→ **Work to do**:
From the passage about putting a screaming baby down, extract verbatim the stretch from "So, I put him" through "minute to breathe.".

I have to put him down at some point, despite the screaming.
Because if I don't, I don't like the way it makes me feel. About my life, about this time, about him.
So, I put him down, turn the monitor sound to zero, walk away and get the house together or get dressed or shower or write a post because if I don't, I just don't like the way it feels.
And down he goes, into his safe bed and although the sound of the monitor is basically off and I can't hear it, I can still see the series of red lights go on and off, all the way to the top, with the volume of the (muted) screaming.
He's back there, crying, crying, wanting nothing more than to be in a sling, tied to my body. Snuggled close to his mommy, while I'm out here, trying to get a minute to breathe.
And the real kick to the head is this:
I don't like how that feels, either.

→ **Provided data**:
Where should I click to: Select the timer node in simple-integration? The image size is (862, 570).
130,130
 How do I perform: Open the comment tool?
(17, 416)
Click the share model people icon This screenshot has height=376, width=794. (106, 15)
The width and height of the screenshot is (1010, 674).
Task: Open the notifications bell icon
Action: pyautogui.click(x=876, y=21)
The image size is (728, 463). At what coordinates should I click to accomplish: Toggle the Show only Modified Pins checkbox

→ **Exercise result**:
So, I put him down, turn the monitor sound to zero, walk away and get the house together or get dressed or shower or write a post because if I don't, I just don't like the way it feels.
And down he goes, into his safe bed and although the sound of the monitor is basically off and I can't hear it, I can still see the series of red lights go on and off, all the way to the top, with the volume of the (muted) screaming.
He's back there, crying, crying, wanting nothing more than to be in a sling, tied to my body. Snuggled close to his mommy, while I'm out here, trying to get a minute to breathe.